ICLR2026

Emergent Discrete Controller Modules for Symbolic Planning in Transformers

S M Rafiuddin, Muntaha Nujat Khan

Abstract

Transformers struggle with tasks that require symbolic planning loops, variable updates, and conditional branching, especially under length extrapolation. We introduce discrete controller modules that insert a small set of program primitives (ASSIGN, ADD, COMPARE, BRANCH) into Transformer blocks via a Gumbel–Softmax selector over operations and a compact program state of registers, flags, and optional memory.
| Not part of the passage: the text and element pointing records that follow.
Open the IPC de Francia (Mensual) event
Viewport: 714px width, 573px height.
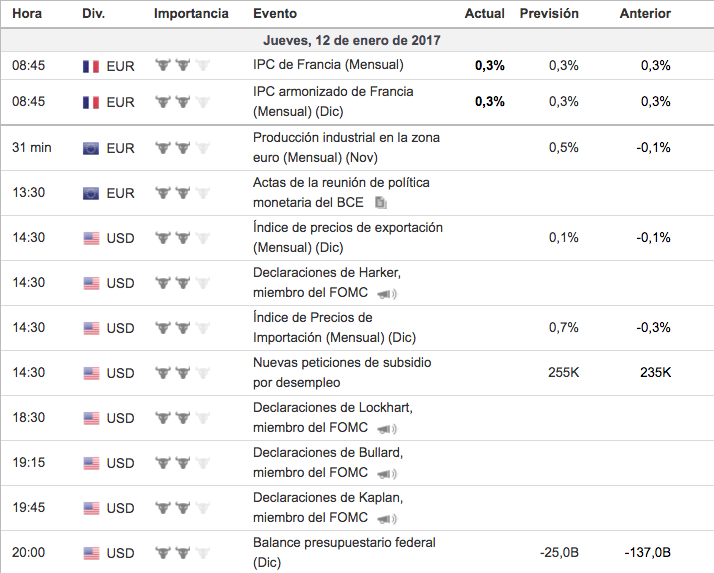(328, 65)
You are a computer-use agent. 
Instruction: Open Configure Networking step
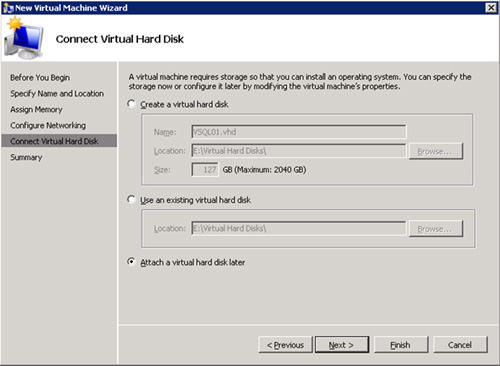click(x=48, y=126)
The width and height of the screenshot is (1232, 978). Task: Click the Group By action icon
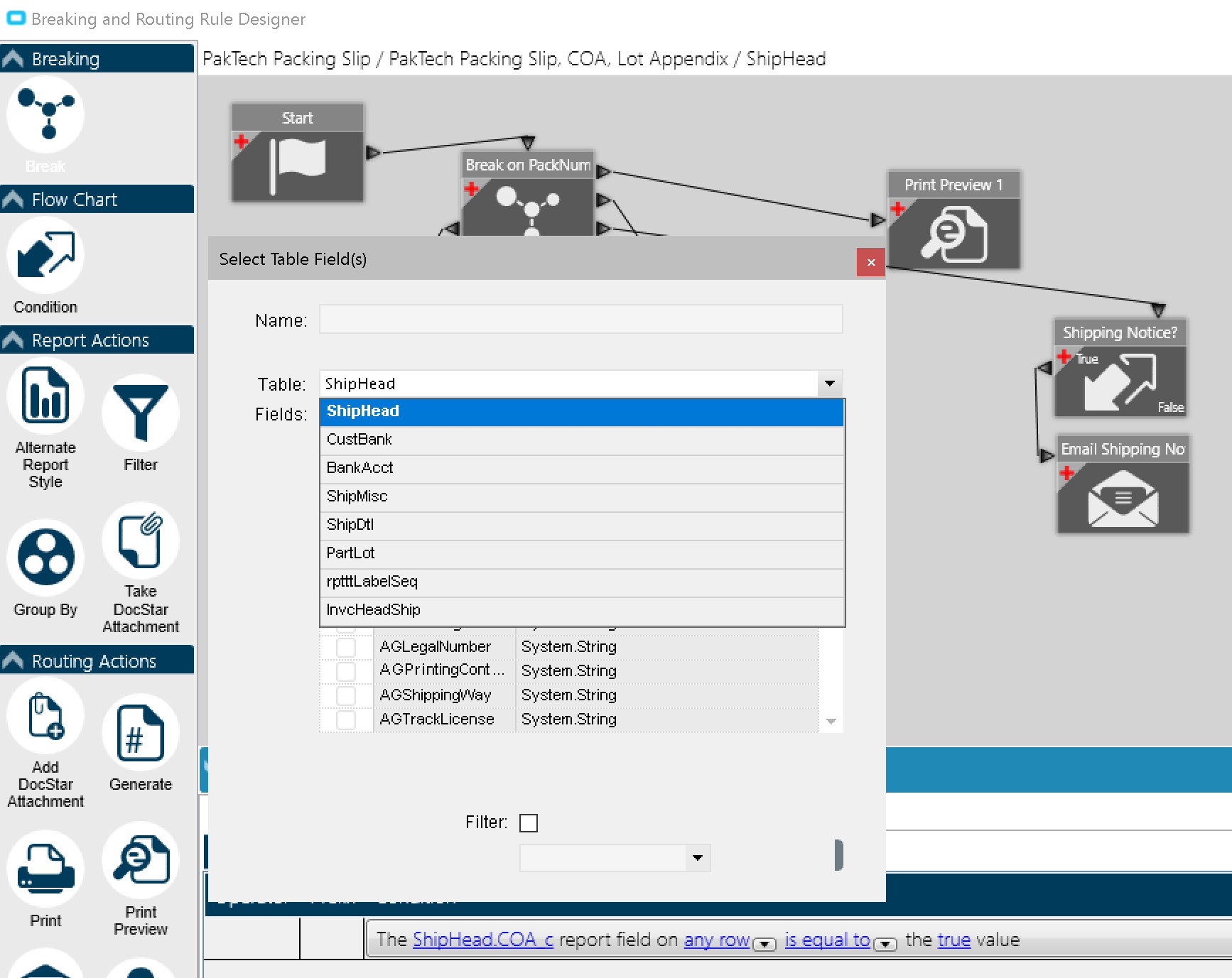pos(45,558)
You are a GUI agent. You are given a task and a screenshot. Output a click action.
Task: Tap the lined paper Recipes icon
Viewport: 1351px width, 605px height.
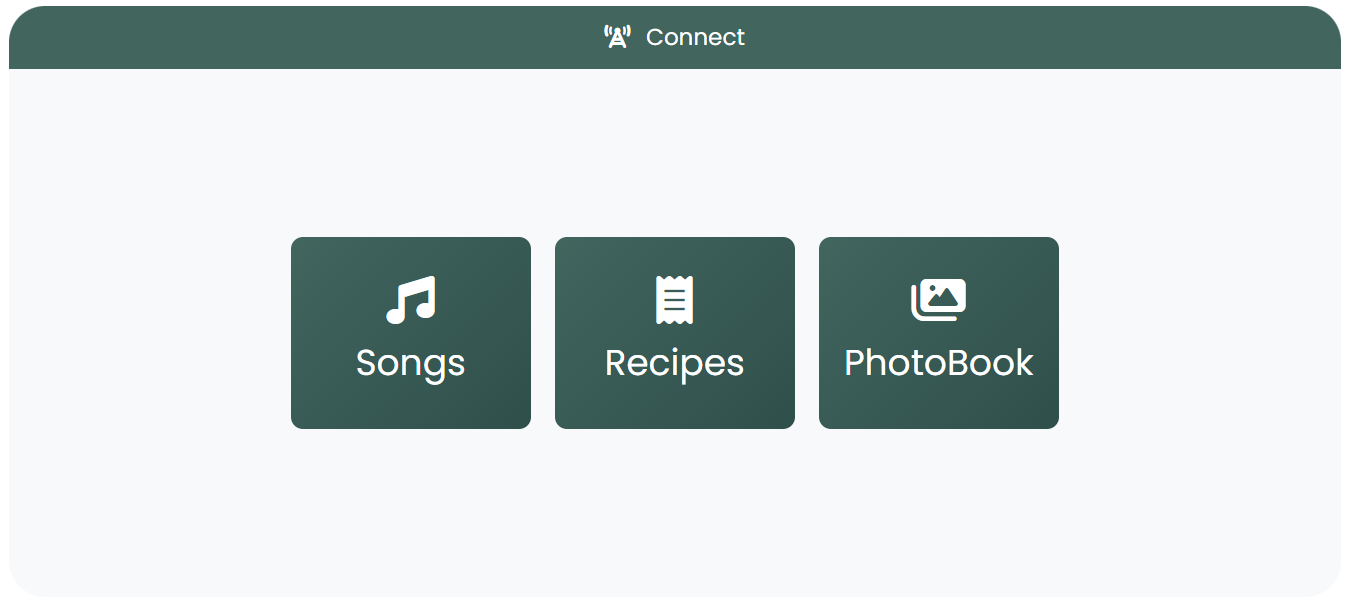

We prove that the augmented model can simulate any bounded-step program by mapping each primitive step to one controller step, and we bound the deviation of relaxed execution from its discrete trace by $O(\tau+\kappa^{-1})$ (selection temperature $\tau$ , comparison sharpness $\kappa$ ). Empirically, the controller-augmented Transformer achieves strong length generalization on algorithmic benchmarks (Sorting, Sum-of-List, BFS), improving longest-length accuracy by up to $20$ – $40$ points over strong baselines, and yields consistent gains on symbolic QA (DROP) and program-synthesis-style tasks (RobustFill) with reduced compositionality drop-off. The learned execution is interpretable: operation traces align with ground truth, register roles are linearly decodable, and targeted knockouts cause localized accuracy losses. The approach adds only $\sim$ 5–7% FLOPs and can be applied sparsely (every $p$ -th layer).